Attorno alla Drina, boschi e campi brulli, una natura selvatica, rude e dura, solitaria e malinconica: è autunno e anche se i colori sono accesi, le giornate sono grigie. «Volevo filmare in questa stagione per una questione drammaturgica. Srebrenica e i dintorni d’estate sono vivi, la natura è bella. Ma quando finisce si sente la tristezza di questo posto più che in altre stagioni. È più facile coglierla». Alberi trainati fuori dal bosco dai cavalli, come un tempo, cani e gatti che guardano stupiti l’uomo solitario tornato per stare. Perché tanta attenzione agli animali nel film? «Perché c’erano! Rimpiazzavano le persone, è come se facessero il numero degli esseri viventi che non ci sono più. Completano il vuoto. Ricostruire vuol dire partire da zero. La guerra si è fermata ma qui si riparte da molto prima, quasi da un tempo arcaico. Gli animali, tutto l’agire in maniera rudimentale sottolinea la fatica del ripartire, costruire, ripopolare, come un insediamento di persone che arrivano lì, per caso. L’animale mi riporta a queste sensazioni primordiali».
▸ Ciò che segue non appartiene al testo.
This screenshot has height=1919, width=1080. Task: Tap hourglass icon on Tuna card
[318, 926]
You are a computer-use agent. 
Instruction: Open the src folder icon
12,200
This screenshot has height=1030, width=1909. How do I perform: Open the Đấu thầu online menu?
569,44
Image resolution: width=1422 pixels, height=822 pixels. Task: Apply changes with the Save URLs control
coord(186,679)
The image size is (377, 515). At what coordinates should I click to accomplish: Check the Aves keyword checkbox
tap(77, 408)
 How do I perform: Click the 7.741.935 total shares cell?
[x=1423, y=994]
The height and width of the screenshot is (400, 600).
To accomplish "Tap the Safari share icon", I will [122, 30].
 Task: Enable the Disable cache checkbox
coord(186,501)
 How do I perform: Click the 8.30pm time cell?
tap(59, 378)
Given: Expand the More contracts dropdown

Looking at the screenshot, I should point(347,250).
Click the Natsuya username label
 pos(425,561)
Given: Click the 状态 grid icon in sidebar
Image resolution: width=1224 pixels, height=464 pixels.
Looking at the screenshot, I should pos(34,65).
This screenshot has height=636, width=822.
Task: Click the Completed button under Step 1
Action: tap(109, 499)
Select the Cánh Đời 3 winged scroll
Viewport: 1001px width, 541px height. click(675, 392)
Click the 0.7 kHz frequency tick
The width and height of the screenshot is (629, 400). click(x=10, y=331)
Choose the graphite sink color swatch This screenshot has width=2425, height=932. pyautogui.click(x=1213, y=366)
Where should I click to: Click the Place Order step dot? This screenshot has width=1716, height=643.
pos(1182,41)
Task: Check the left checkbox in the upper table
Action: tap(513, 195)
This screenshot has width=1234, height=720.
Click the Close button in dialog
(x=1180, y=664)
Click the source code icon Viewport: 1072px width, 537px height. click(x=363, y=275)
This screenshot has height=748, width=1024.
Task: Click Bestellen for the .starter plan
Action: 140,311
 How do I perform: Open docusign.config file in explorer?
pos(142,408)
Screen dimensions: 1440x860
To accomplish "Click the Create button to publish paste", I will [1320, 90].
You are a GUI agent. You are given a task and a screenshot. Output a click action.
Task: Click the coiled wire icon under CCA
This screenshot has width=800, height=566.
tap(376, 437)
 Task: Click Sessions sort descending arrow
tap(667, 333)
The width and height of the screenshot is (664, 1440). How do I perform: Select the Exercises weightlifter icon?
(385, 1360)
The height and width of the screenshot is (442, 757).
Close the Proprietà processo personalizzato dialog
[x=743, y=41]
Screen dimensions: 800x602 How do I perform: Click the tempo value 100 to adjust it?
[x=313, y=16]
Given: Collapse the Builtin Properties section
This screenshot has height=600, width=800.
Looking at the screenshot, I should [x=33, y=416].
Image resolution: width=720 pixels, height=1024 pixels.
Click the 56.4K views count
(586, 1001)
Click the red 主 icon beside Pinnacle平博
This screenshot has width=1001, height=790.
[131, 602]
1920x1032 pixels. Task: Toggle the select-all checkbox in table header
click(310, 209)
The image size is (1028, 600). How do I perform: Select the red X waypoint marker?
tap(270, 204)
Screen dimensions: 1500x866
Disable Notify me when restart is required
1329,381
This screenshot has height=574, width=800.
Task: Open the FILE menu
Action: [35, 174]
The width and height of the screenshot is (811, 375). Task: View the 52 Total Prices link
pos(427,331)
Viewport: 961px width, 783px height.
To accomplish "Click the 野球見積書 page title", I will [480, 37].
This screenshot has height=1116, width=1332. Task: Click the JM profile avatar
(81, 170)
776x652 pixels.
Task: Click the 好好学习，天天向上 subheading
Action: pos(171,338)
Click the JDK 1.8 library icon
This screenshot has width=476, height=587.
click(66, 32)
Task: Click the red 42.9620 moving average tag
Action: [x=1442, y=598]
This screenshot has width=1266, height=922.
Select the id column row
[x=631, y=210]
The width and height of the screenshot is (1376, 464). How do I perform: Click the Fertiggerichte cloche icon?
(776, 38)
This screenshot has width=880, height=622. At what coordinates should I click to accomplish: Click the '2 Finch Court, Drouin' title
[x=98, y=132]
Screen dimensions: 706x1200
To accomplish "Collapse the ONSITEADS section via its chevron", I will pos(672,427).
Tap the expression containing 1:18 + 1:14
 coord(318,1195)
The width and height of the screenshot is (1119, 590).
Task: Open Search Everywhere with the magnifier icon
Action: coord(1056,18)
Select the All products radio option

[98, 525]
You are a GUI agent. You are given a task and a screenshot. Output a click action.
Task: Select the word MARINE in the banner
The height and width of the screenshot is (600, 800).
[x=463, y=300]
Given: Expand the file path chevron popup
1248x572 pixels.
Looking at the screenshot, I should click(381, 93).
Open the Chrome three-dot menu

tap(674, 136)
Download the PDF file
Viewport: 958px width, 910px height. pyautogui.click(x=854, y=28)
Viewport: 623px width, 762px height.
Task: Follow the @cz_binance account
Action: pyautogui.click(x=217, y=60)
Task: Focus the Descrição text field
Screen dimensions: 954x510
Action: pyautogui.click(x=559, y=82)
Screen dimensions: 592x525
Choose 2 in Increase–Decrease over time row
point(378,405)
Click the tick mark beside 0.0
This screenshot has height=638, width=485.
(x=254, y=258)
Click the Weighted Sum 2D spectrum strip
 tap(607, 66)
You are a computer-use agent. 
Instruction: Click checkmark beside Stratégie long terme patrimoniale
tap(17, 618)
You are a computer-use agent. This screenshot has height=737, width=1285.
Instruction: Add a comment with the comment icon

Chiedo, infine, cosa è significato fare questo film? Tornare? «Per me si tratta di un dovere morale. Perché non ricapitino tragedie come quella di Srebrenica bisogna parlarne, avvertire la gente, ricordare continuamente queste ingiustizie. Ho cercato di farlo il più possibile con un linguaggio universale anche dal punto di vista emotivo. Perché anche chi non è della Valle della Drina possa intuire cosa si può provare. La parola genocidio è talmente grave che va ribadita. È presente e dobbiamo scriverla a lettere maiuscole dappertutto come segnale d’avvertimento».